I’ve posted about his spurs before. You may laugh at the idea of a chicken-related injury, but he’s heavy enough and they’re sharp enough to do real damage. He caught me in the soft part of the knee once and crippled me for days.

Yes, I can easily fend him off if I see it coming, but he goes days and days without incident and then wakes up one morning with murder in his heart.

He’s the very last of my polands. I miss those silly bastards and their feathery afros.

June 18, 2024 — 6:52 pm
Comments: 9

Peep!

My new favorite YouTube binge channel is A Chick Called Albert. He’s a Dutch hippie with an animal rescue – ho hum – but his claim to fame is (and this is unheard of) he will take rescue eggs and try to incubate them.

When gamekeepers are instructed to clear out the nests of ground-nesting birds, or poultry keepers or aviaries find abandoned mystery eggs, he’ll take them in and give them a shot. I’d hate to think what his failure rate is, but he does seem to know what he’s doing and his successes are awesome.

Several times, to my horror, he’s helped a chick along at hatching time. Poultry keepers are told never, ever to do this. The very first sign of life in an incubating egg is a robust vascular system – gnarly veins – growing along the inside of the shell (on candling, it’s honestly spooky as hell).
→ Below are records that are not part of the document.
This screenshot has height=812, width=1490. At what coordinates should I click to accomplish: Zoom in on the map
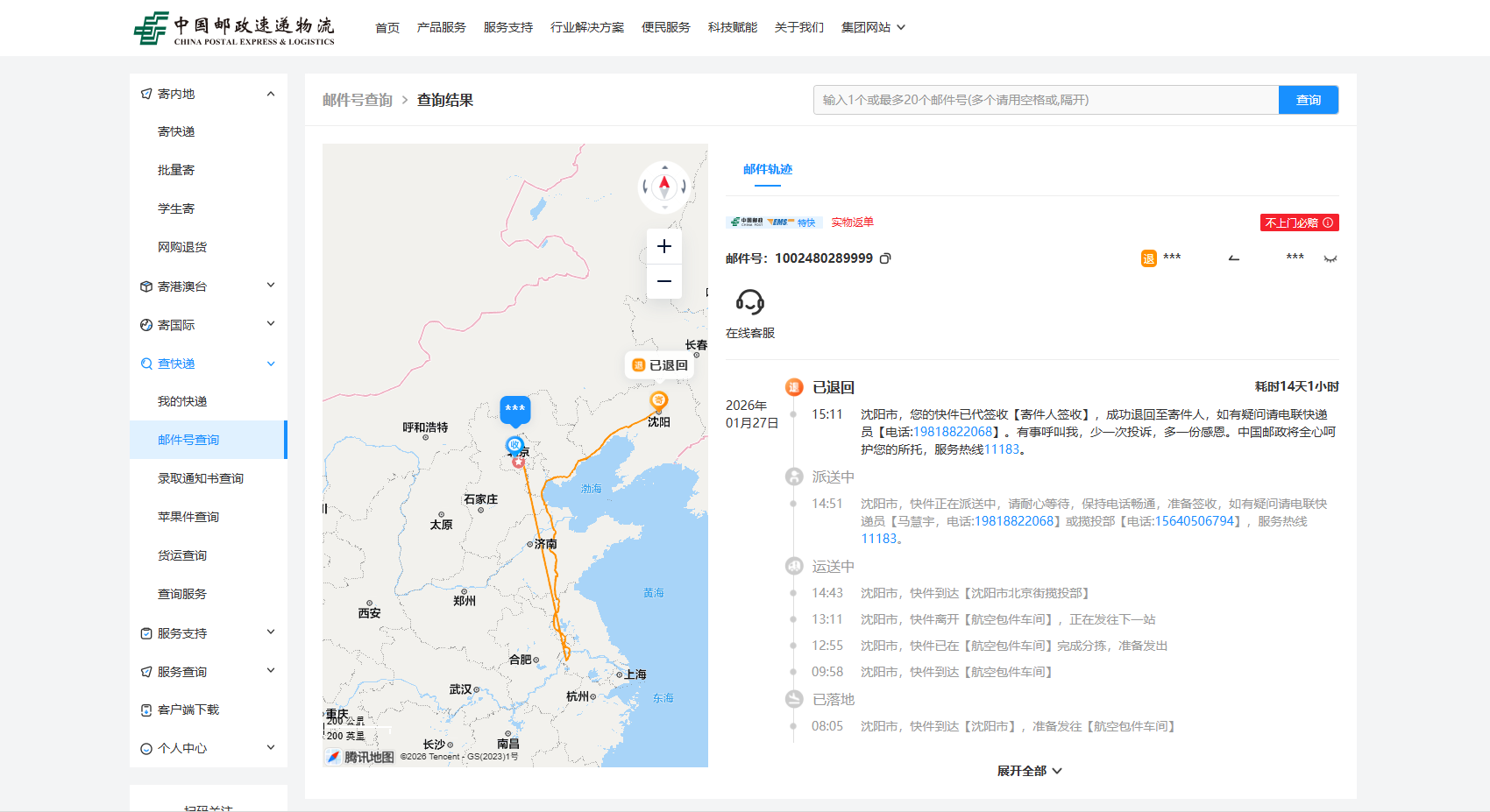(x=663, y=246)
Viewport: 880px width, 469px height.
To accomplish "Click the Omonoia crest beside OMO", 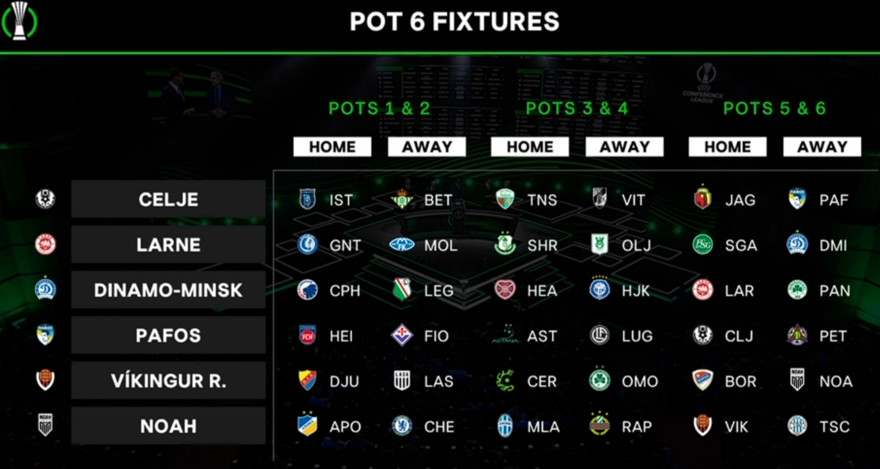I will [x=599, y=381].
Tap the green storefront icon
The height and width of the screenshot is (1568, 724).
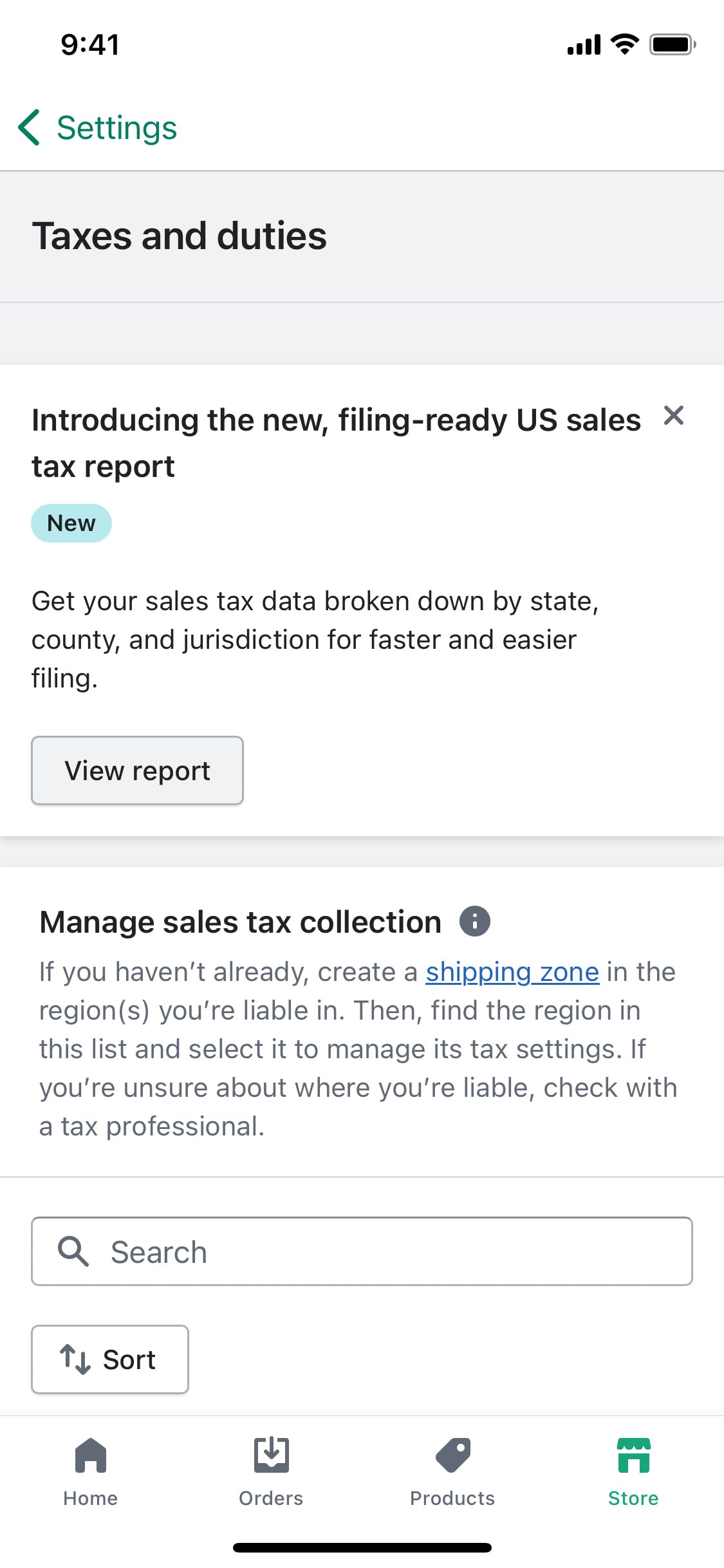633,1455
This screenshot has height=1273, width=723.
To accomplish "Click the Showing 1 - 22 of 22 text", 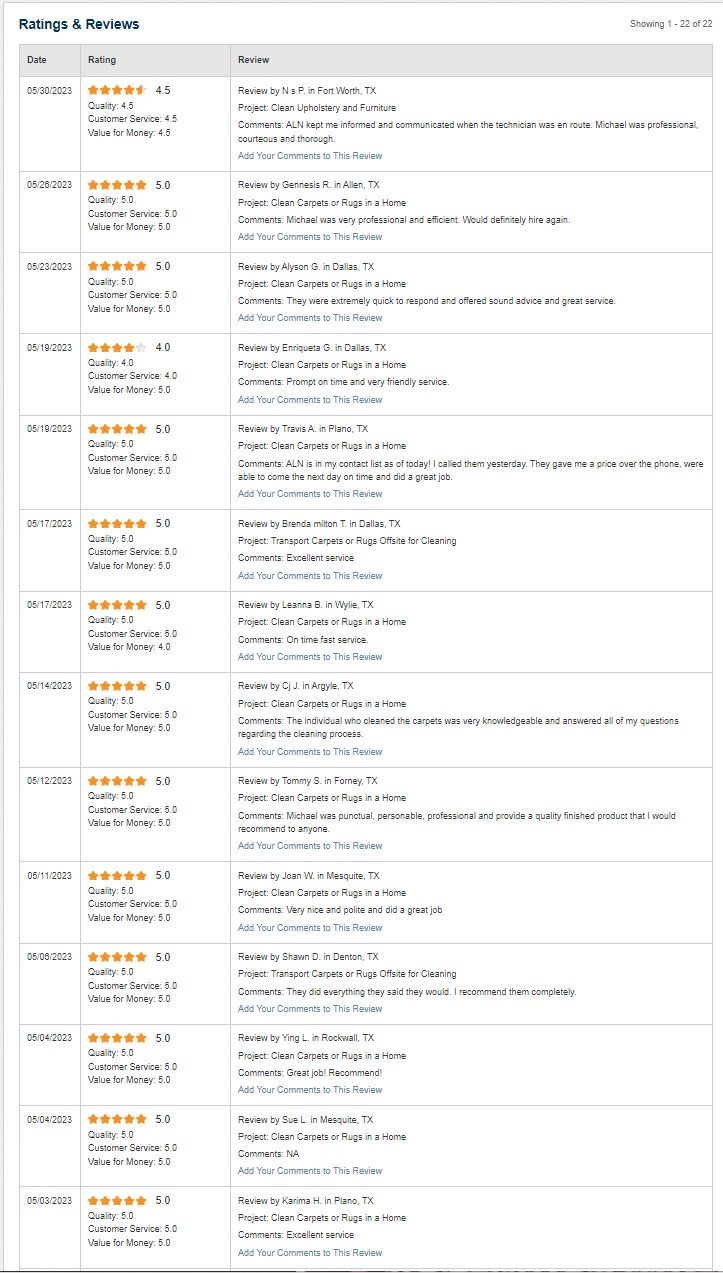I will click(x=670, y=24).
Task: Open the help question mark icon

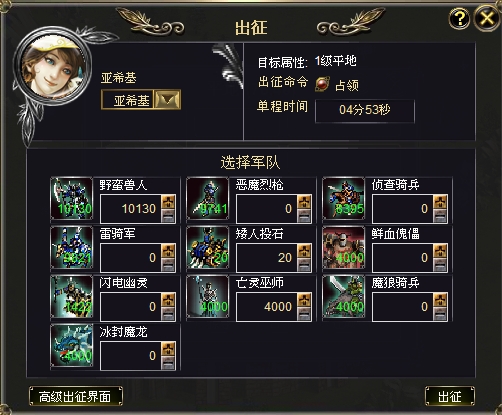Action: pyautogui.click(x=459, y=19)
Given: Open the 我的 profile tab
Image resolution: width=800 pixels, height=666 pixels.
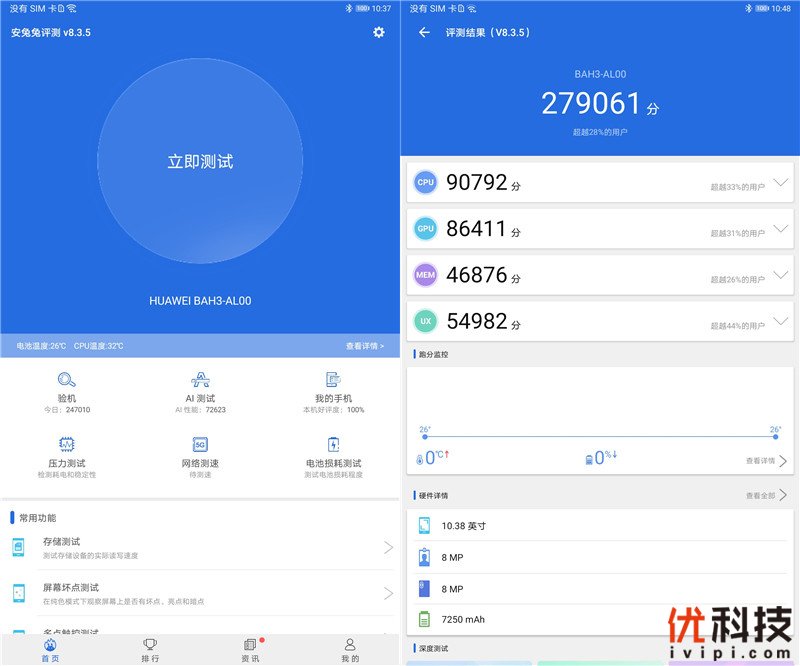Looking at the screenshot, I should point(348,652).
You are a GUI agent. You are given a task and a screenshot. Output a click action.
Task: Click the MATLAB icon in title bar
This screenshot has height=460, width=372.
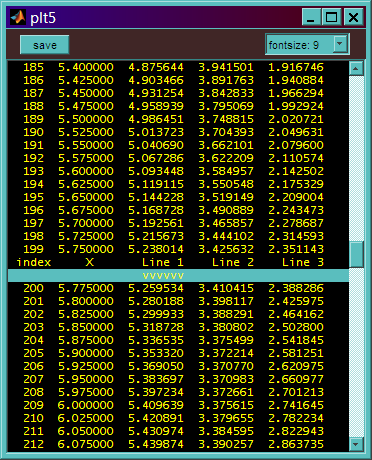pos(18,17)
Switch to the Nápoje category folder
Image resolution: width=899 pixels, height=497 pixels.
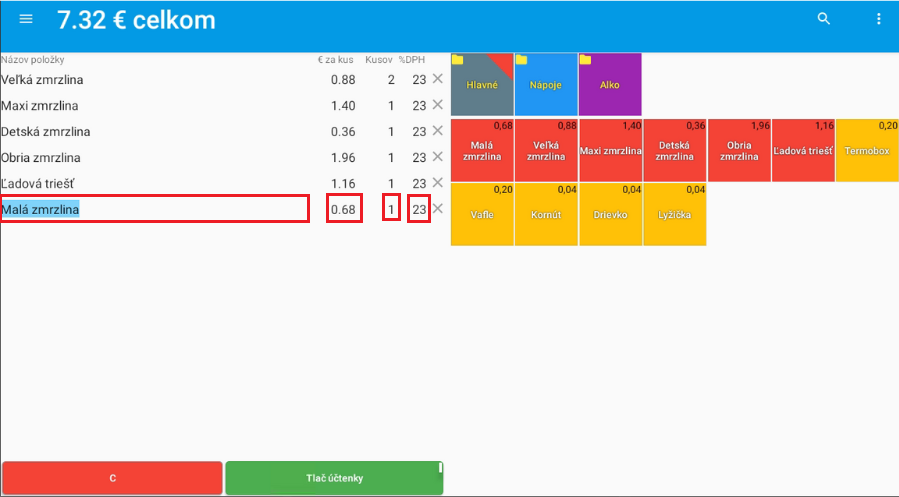click(x=546, y=85)
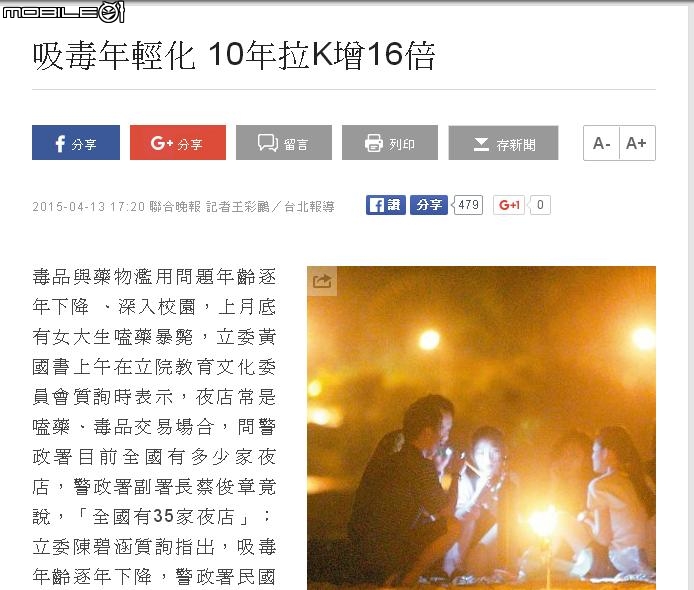Open comments with 留言 button
Screen dimensions: 694x590
tap(284, 143)
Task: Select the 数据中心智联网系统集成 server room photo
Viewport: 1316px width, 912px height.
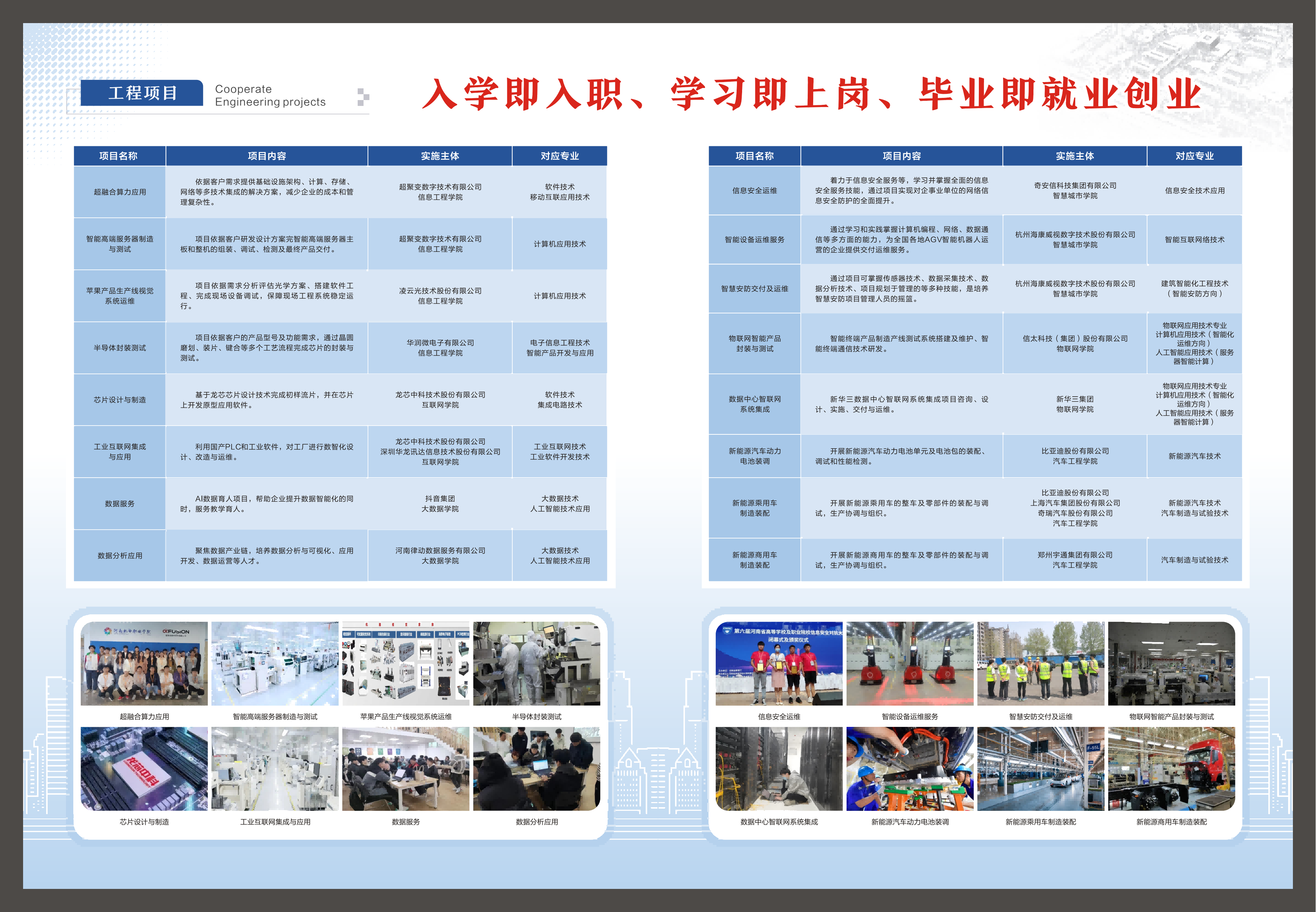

These veins are not totally inactive at the time of hatching, and hurrying things along can kill the chick. But, again, he seems to know what he’s doing.

The little peeper in the thumbnail turned out to be a zebra finch. Watching him giving it a first feeding with a pipette and a magnifying glass was something else.

I absolutely adored hatching eggs, which is how I ended up with three roosters and one hen. Never again, I’m afraid. I’ll have to hatch vicariously through my friend Alwyn here. His posts have slowed way down, but his back-catalogue should keep me busy a while.

p.s. If you think it’s a little creepy that the first thing he does is kiss the newly hatched bird, he’s not. He’s warming it up with his breath because he’s taken it from the nice warm incubator into the cold room to examine it.